Beginning the process makes this a bit too real and they are not ready

One partner may not be as far along in the separation emotionally than the other.  It may be necessary to slow down the process a little to ensure that both parties are willing and able to participate fully in mediation. Although you may be ready to start your new life right away, your ex-partner my need a little more time. Mediation is a process that will go at your pace, making sure it is comfortable for both of you.

Assumption that since the other party contacted the mediator first that we are now on their side

A mediator is simply a neutral third party that will help you have the conversations that you need to with your ex-partner. We cannot take sides and we do not have any decision making power. It does not matter which party contacts us first, we listen carefully to both sides and try to help you plan your transition.

Concerns about the cost

The cost of mediation in both financial and emotional terms is significantly less than the legal process. The cost is split between both parties. The hours spent in mediation are dictated by you, the number of issues that you have and how well you manage your way to a resolution. Although it may feel as though you are unable to agree on anything right now that is most often not the case.

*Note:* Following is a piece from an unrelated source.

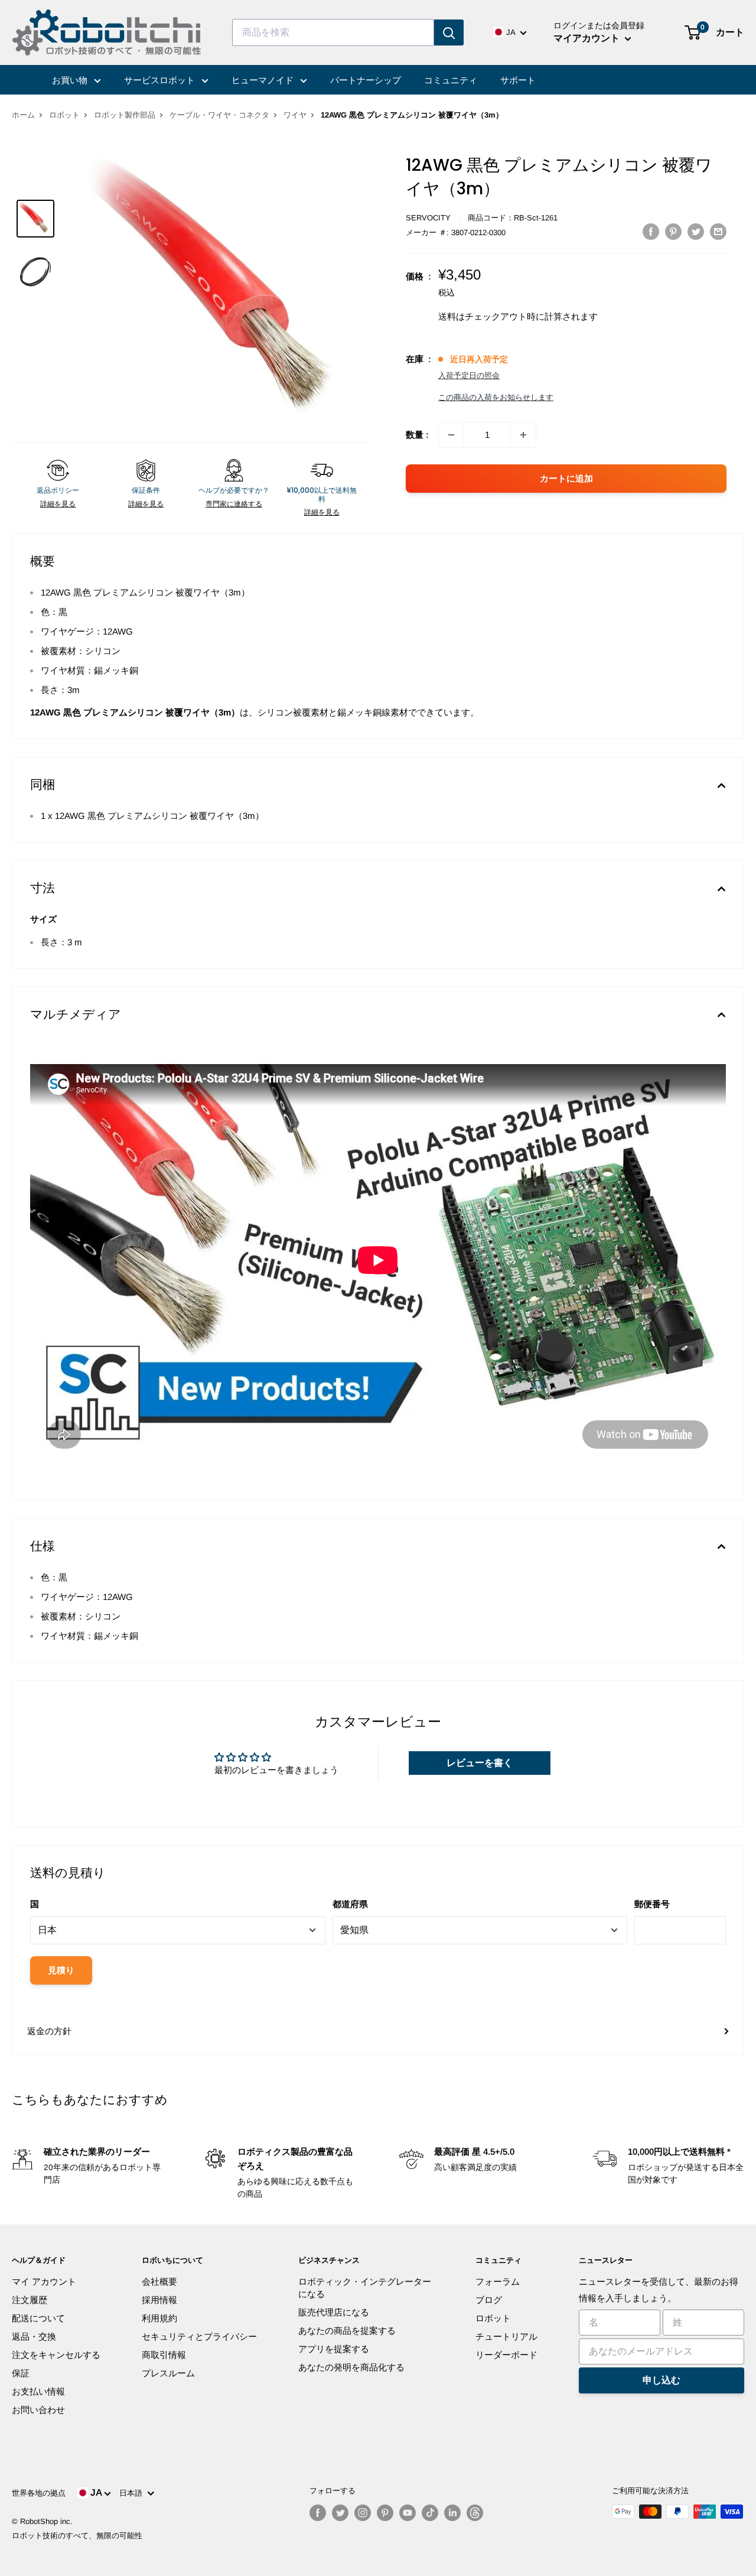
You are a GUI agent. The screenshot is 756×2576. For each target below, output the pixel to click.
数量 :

Unclear of the process or why they would need it

The mediation process allows you to sit down with your ex-partner and try to sort things out yourselves. If children are involved it can help you vent emotions that will assist you to move forward positively in a co-parenting environment. Your mediator will help guide the conversation and highlight areas that will be required to proceed with a separation agreement. If you feel you can sit down together without a mediator…great!

They are already convinced that using a lawyer and battling everything out through the courts is in their best interests

It is certainly your prerogative to choose the legal process right from the start. When choosing this option, both sides often end up with in a situation that doesn’t meet the family’s needs.  The judges will make decisions based on the best interests of the children and what the arrangements have been to date. It is really not about what “you” want or “your” best interests.  It can be very costly, very lengthy and very emotional as both sides fight.  Mediation does allow you to have the legal process as a fall back and usually helps you to at least work out agreeable parenting plans together in most cases. If you choose the legal process, Collaborative lawyers are an excellent option.

It’s true….it doesn’t cost a thing to call or email and ask some questions just to get a feel for the process and/or the mediator. Taking a few minutes to look into mediation may prove to be very valuable to your separation and your ability to co-parent in the future.

There is a great deal of information available on the internet regarding mediation and divorce. At the end of the day it is important to find a professional and process that you are comfortable with.